- _Task details_:
Nothing but the lines below from the one with "Viewport: 791px width, 482px" through the one with "Task: Toggle percentage scale on price axis" should be output, each exactly as given, and no pictures.

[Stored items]
Start of Block

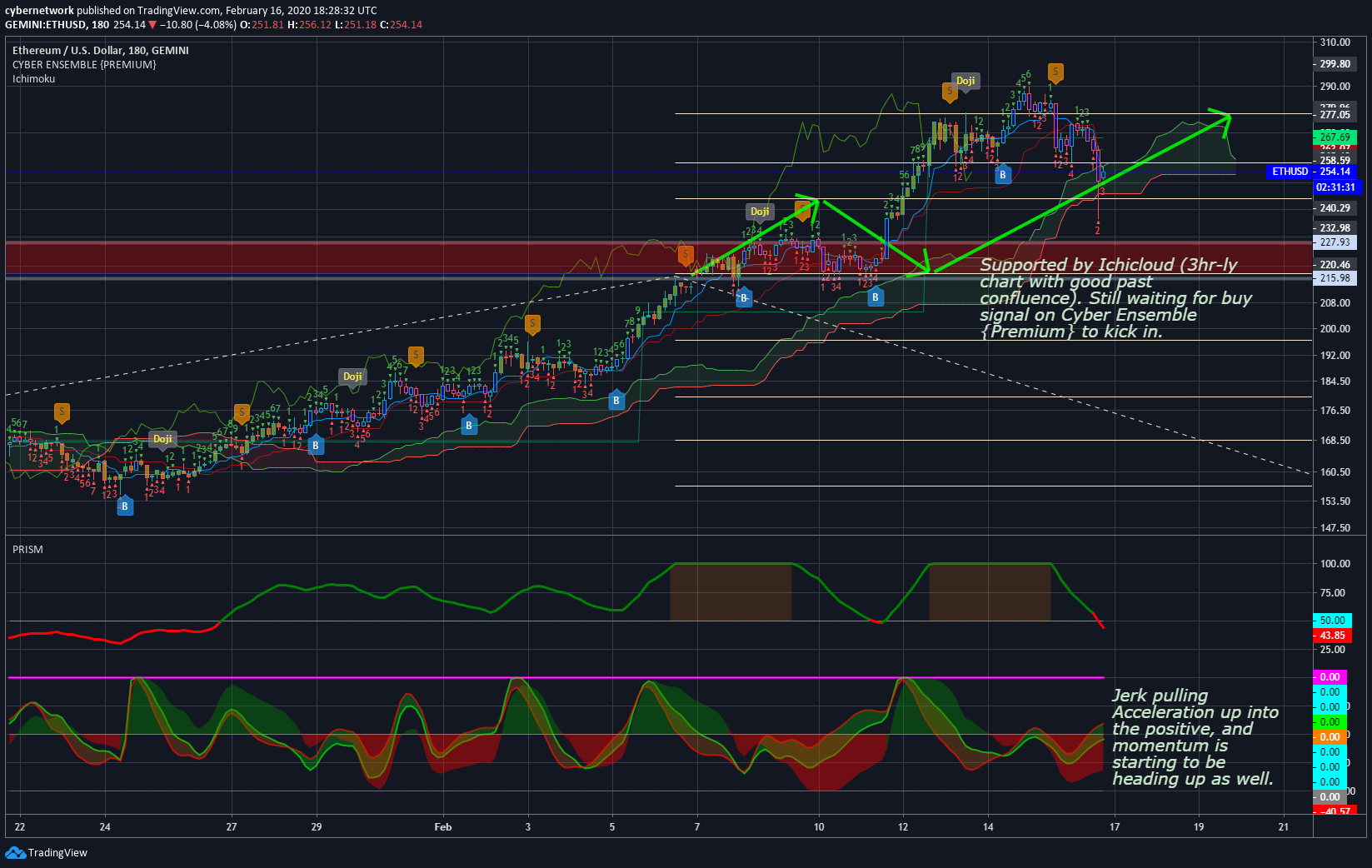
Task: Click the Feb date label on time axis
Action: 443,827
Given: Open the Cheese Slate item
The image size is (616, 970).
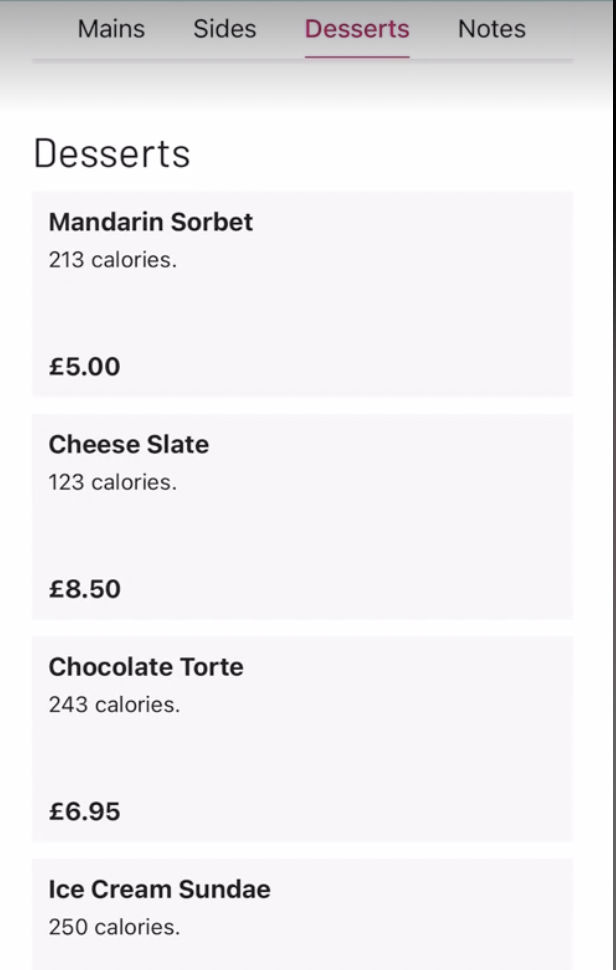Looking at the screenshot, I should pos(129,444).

End of Block
Start of Block

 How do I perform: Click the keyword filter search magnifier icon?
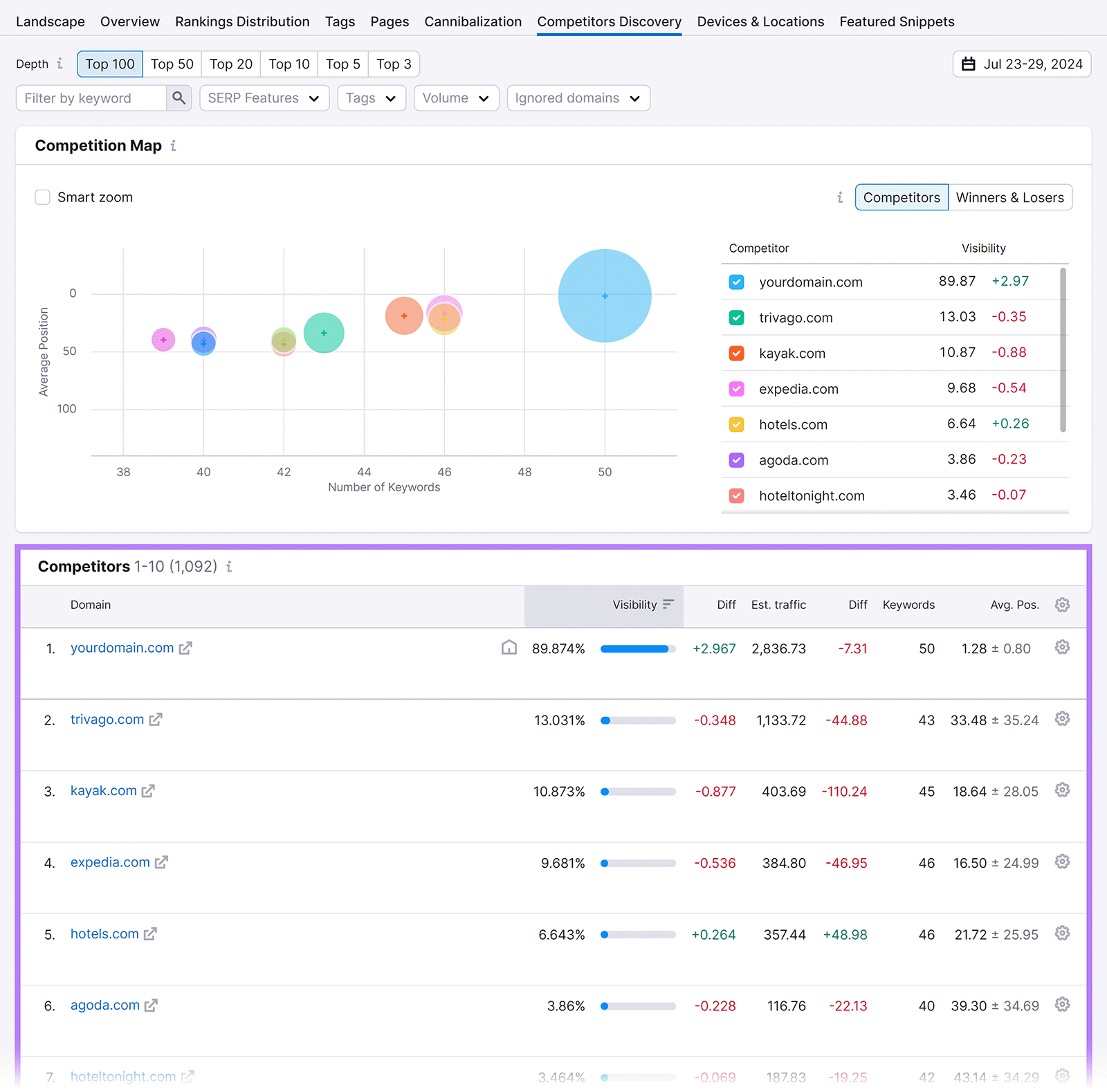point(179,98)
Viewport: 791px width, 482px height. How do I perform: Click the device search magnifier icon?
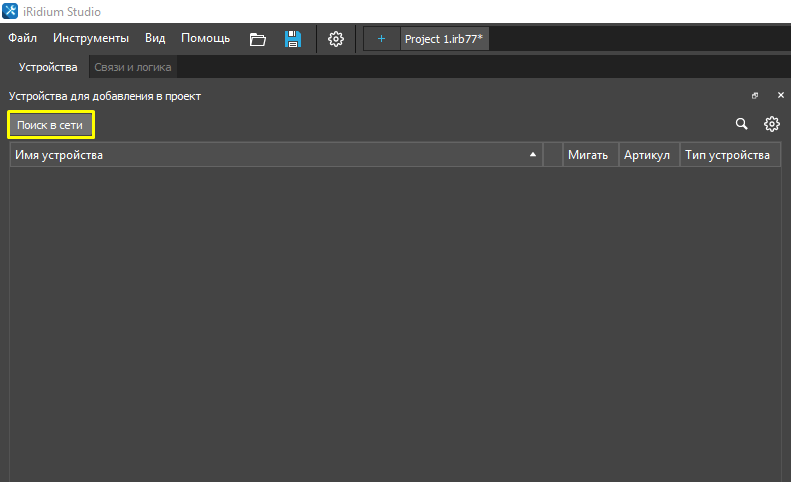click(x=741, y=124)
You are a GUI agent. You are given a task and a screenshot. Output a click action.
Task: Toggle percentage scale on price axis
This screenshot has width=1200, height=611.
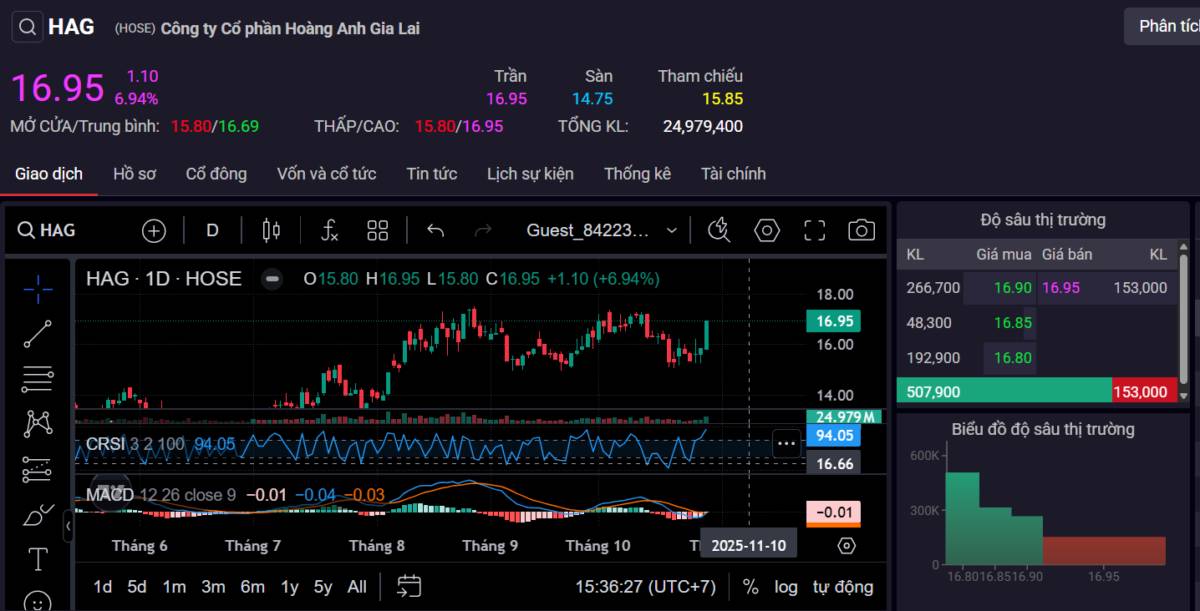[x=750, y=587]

End of Block

- _Worked solution_:
Viewport: 791px width, 482px height. How do I perform: Click the device search magnifier icon?
click(x=741, y=124)
You are a GUI agent. You are given a task and a screenshot. Output a click action.
Task: Toggle percentage scale on price axis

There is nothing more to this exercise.